=== Input data ===

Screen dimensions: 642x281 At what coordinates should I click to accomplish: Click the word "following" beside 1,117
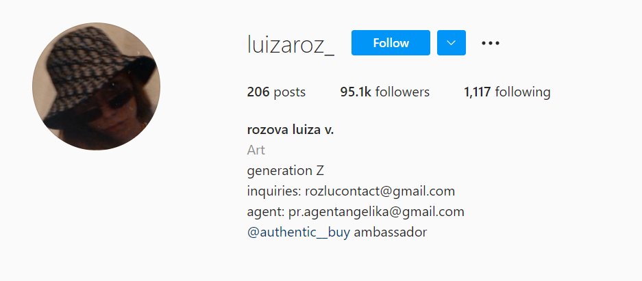pos(523,92)
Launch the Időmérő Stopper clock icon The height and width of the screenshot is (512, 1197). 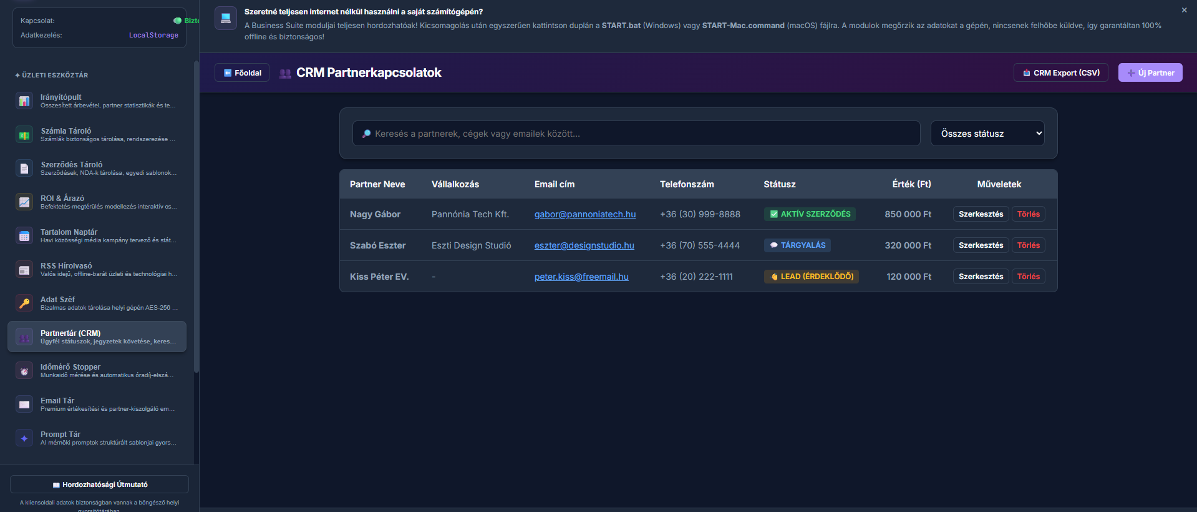(x=24, y=370)
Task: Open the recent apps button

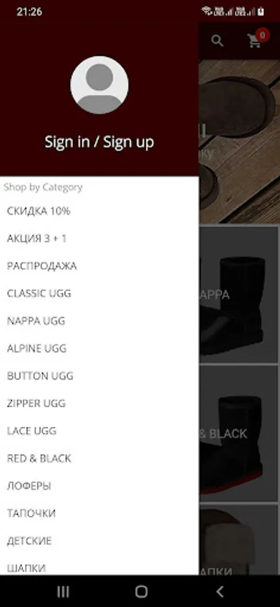Action: 63,591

=== Required task ===
Please state how many of the lines above contain the string "following". Reply with the number alone.

=== Answer to the exercise ===
1